The creatures she comes into contact with in Aria are a fabulous cast to be presented in subsequent books of this fantasy series. But although I understood clearly how the series was to be set up, and how Story affects everything in this world and apparently all others, centering the Universe as a whole on the backs of these Muses, if Fable is an example, seems to be such a travesty and blind mistake on the part of whatever gods decided to set this scenario up and let it play out, they must all been drunk and in need of a cosmic joke. This girl (because although she's of an age to be a woman, she never acts like it) prints up 214 pages of a manuscript she has been writing day and night without any breaks, tucks it under her arm and heads to a cafe, where she consumes enough food to kill an elephant and then loses all but 14 pages when there's (what I'll call here to minimize spoilers) 'an incident.'
Who in the world walks around with an entire manuscript in an age of laptops? As a writer, I might decide to print up sections of the work in progress and take those to another location to browse over or edit, but would I ever believe I was going to camp out at a cafe long enough to read through an entire book? Absolutely not.
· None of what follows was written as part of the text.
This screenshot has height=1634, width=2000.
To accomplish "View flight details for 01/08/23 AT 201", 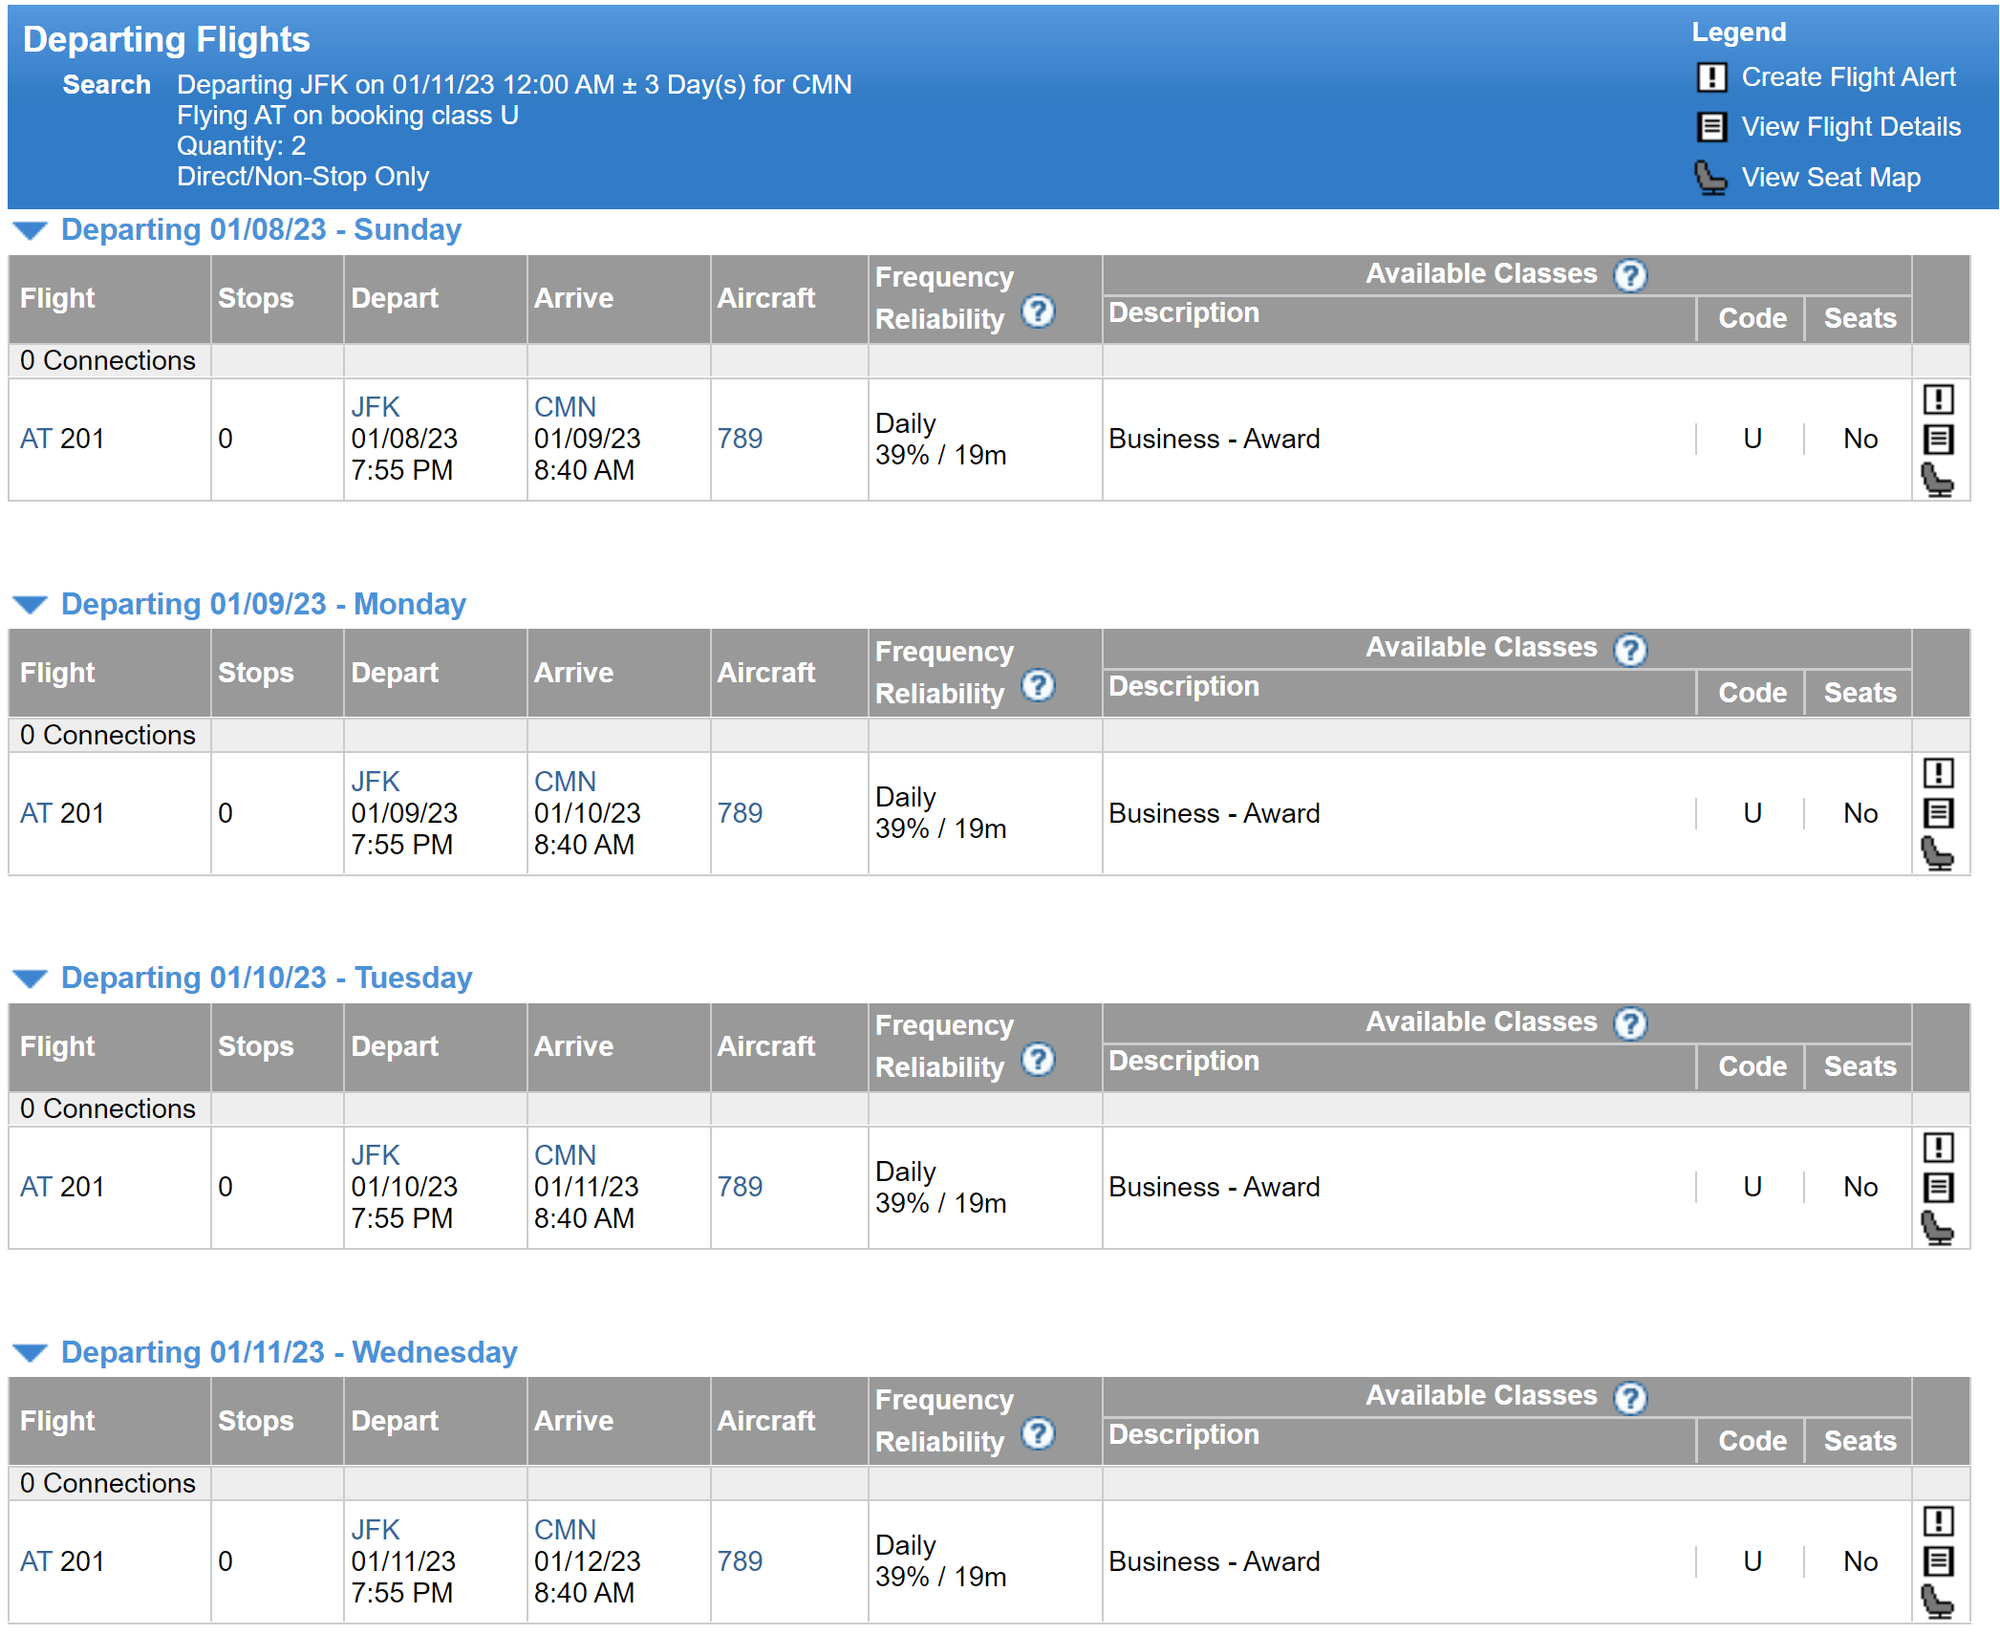I will [x=1938, y=439].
I knew who was going to be the biggest threat to Fable halfway through the book, and indeed, that was confirmed with too many pages to go until the end. The wrap-up mostly made sense, but was lengthy and anti-climactic. This first novel could have done with another round of editing to beef up the heroine, dole out more of her memories to prevent her bumbling cluelessly through the entire book, and regretfully but necessarily, weed out some of the wonderful imagery, which could to be dropped into later books in the series to build up momentum during Murder of Crows.